▶ _Extrait du document_
Le ministre de la Culture, Franck Riester, venait à peine d’être nommé en octobre 2018 que, lors de son discours pendant la remise du grand Prix National d’architecture à Pierre-Louis Faloci, il a voulu prendre les architectes dans le bon sens du poil.
Après un éloge de la loi de 77, et après avoir appelé de ses vœux un «meilleur» équilibre entre commande publique et commande privée, il précisa «comprendre les craintes» à propos de la loi ELAN. Il se faisait fort d’ailleurs de mettre en place «prochainement» une commission «pour une meilleure évolution de votre métier et une meilleure considération». Nous étions à l’automne 2018, nous sommes en automne 2019 et, selon nos informations, une telle commission, même si le ministre n’y est pas pour grand-chose et s’il a fallu le temps, serait au travail pour réévaluer la loi Elan.
Ecran de fumée ? Intention sincère d’améliorer la loi ? Nul ne le sait mais, afin de soutenir ce noble projet, Chroniques d’architecture veut bien apporter sa contribution tant il y a à faire. Il faut dire que ce gouvernement, depuis la dernière élection présidentielle, part de loin.
Pour s’en convaincre, il suffit de se souvenir de l’exultation de Xavier Bezançon, délégué général des Entreprises générales de France (EGF.BTP), qui, en février 2019 (Batiactu 21/02), déclarait sans ambages : «Cela fait du bien à l’architecte de travailler avec l’entreprise, d’être dans une certaine mesure guidé dans son trait». Il expliquait encore qu’il fallait que «les maîtres d’ouvrage aient bien conscience de tous les bénéfices qu’ils peuvent tirer des services clés en main», affirmant enfin sa «conviction – parfois même un peu trop débordante – que l’entreprise générale est un formidable outil».

▶ _Consignes_
#1 Dans l'extrait sur la loi ELAN, à quel architecte fut remis le grand Prix National d'architecture lors du discours de Franck Riester ?
#2 Recopiez l'extrait sur la loi ELAN de « Le ministre de » à « sens du poil. » en changeant « octobre » en « novembre ».

▶ _Informations fournies_

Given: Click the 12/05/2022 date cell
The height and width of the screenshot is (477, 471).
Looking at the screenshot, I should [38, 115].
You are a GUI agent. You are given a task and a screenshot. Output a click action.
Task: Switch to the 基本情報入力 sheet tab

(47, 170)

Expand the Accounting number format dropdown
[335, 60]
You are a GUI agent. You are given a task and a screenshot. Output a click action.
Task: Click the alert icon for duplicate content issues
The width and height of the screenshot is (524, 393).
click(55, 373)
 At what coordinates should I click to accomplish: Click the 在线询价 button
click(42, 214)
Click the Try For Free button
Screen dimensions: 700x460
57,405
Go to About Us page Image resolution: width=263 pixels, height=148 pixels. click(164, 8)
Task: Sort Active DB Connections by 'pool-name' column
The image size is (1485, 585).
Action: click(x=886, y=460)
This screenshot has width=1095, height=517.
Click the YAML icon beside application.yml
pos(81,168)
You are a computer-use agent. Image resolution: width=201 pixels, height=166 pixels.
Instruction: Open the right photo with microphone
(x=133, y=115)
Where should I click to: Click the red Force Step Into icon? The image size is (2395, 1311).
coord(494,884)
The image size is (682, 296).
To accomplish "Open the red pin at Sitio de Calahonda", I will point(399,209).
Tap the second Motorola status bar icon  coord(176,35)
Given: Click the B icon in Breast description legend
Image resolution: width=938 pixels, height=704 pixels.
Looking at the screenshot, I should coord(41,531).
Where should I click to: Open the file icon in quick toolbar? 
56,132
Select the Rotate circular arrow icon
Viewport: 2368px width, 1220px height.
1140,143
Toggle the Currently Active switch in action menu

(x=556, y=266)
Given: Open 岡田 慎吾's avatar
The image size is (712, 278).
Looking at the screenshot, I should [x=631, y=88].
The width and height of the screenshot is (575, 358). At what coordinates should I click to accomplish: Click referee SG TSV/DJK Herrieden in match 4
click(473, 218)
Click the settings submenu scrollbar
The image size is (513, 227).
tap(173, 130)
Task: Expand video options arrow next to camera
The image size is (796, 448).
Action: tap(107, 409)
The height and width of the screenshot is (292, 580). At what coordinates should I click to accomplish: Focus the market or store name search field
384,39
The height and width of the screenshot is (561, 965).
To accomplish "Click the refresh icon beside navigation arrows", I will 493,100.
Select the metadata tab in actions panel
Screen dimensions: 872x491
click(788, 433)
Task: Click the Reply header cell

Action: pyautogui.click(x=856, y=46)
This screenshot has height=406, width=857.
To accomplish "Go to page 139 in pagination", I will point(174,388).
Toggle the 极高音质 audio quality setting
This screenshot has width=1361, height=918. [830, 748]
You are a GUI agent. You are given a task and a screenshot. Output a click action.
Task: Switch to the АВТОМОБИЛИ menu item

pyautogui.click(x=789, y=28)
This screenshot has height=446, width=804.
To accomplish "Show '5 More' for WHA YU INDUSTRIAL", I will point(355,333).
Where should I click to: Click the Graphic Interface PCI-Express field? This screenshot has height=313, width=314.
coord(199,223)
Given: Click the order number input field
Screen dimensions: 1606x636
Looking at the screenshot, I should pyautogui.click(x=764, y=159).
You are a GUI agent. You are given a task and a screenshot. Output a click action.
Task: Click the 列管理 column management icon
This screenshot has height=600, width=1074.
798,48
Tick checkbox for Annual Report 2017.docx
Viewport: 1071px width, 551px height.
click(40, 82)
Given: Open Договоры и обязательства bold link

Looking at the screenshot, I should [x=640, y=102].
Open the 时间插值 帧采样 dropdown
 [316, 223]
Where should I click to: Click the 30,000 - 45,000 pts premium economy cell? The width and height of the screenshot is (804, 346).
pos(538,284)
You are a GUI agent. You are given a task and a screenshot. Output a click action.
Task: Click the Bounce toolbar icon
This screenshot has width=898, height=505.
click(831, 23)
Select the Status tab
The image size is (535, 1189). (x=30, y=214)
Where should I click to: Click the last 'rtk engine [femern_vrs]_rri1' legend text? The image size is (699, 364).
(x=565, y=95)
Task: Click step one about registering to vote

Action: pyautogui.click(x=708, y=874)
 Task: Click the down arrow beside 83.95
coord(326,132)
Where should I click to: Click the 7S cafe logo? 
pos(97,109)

▶ _Résultats finaux_
#1 À Pierre-Louis Faloci.

#2
Le ministre de la Culture, Franck Riester, venait à peine d’être nommé en novembre 2018 que, lors de son discours pendant la remise du grand Prix National d’architecture à Pierre-Louis Faloci, il a voulu prendre les architectes dans le bon sens du poil.